## Data shown
--- START ---

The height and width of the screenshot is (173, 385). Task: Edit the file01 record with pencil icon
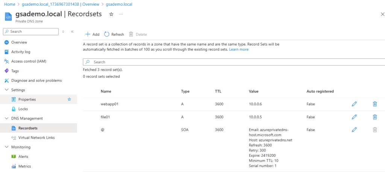point(354,117)
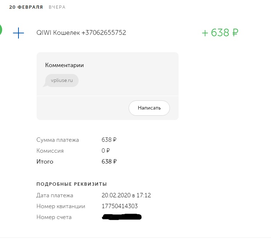271x239 pixels.
Task: Click the 20 ФЕВРАЛЯ date header
Action: (x=26, y=7)
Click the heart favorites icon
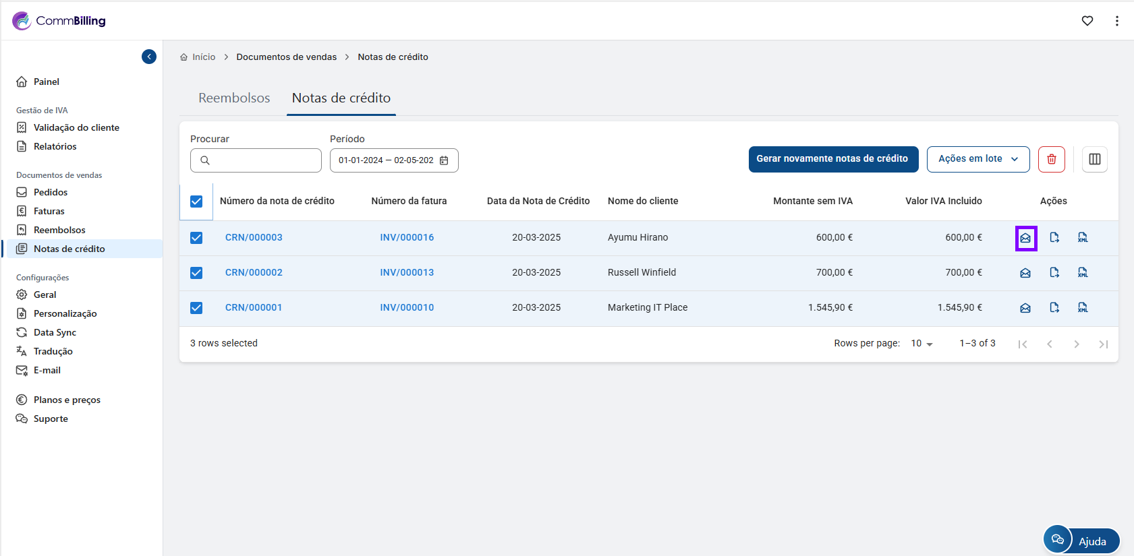This screenshot has height=556, width=1134. coord(1087,21)
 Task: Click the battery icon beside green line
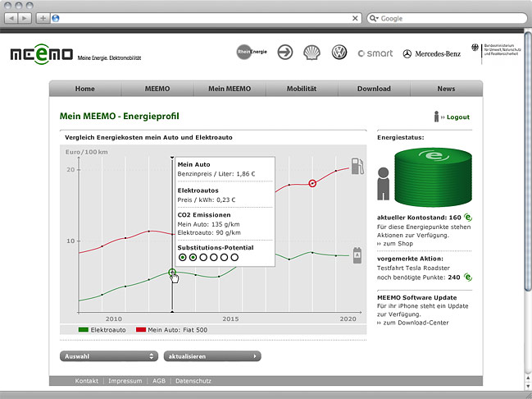357,255
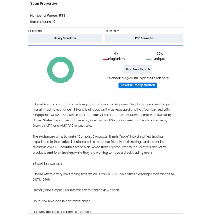The width and height of the screenshot is (211, 215).
Task: Open the Binary Translator tool
Action: click(65, 38)
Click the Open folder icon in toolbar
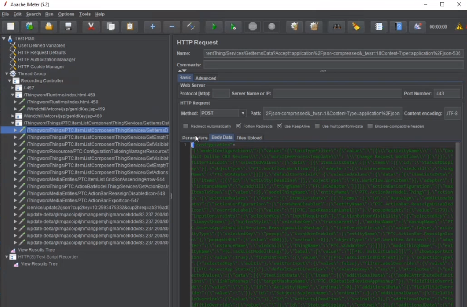 (x=49, y=27)
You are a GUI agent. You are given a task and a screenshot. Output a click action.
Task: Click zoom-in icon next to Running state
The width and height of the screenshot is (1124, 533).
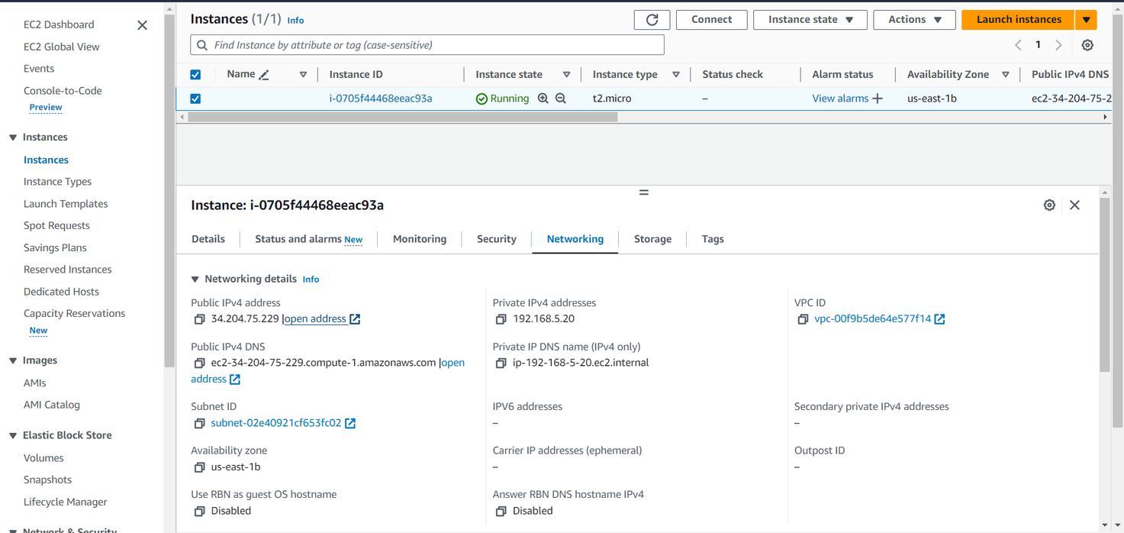(x=543, y=99)
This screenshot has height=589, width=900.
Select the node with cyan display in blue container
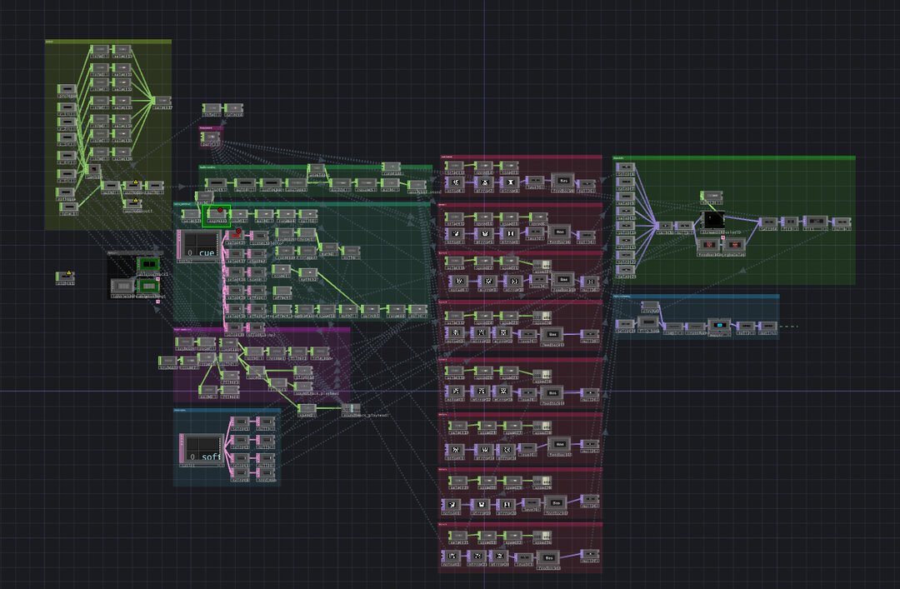pyautogui.click(x=718, y=325)
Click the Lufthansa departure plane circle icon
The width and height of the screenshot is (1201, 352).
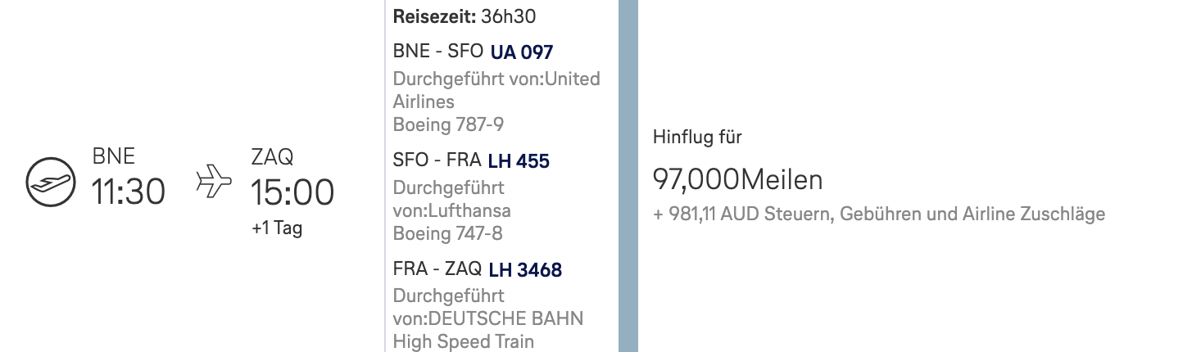point(51,182)
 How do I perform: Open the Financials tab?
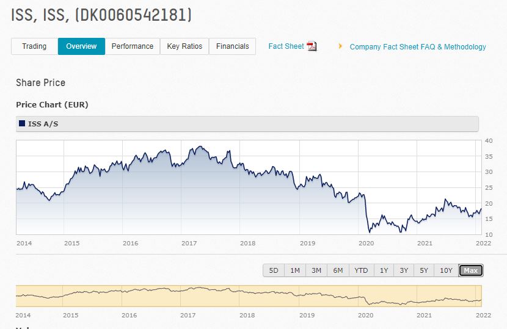click(233, 46)
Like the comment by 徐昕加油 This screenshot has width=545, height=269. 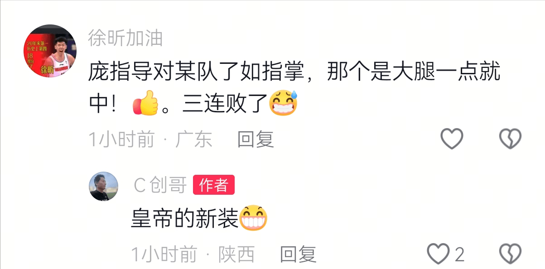452,139
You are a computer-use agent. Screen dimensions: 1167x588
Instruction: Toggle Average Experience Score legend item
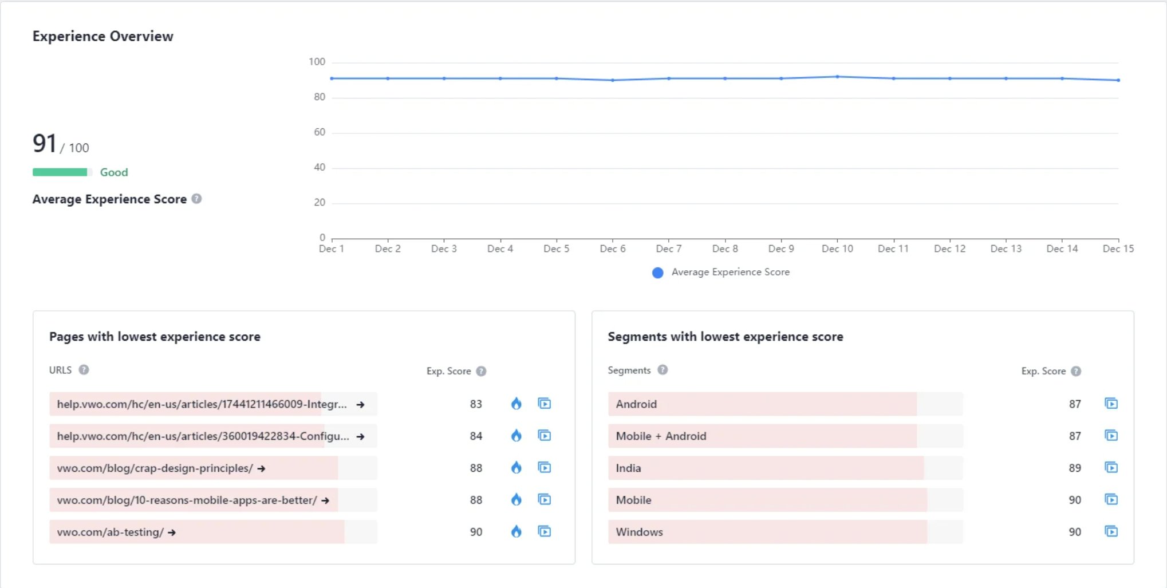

--- END ---

## Given request
Please write out everything in the material from the line containing "Click the Open folder icon in toolbar" down to the line containing "(x=543, y=99)", adding 140 to each coordinate in the answers. Leave the pictures out.

## Written solution
Click the Open folder icon in toolbar
 (x=189, y=167)
You are a GUI agent. You are given a task and a screenshot. Output a click action.
Task: Click zoom-in icon next to Running state
The width and height of the screenshot is (1124, 533).
(x=683, y=239)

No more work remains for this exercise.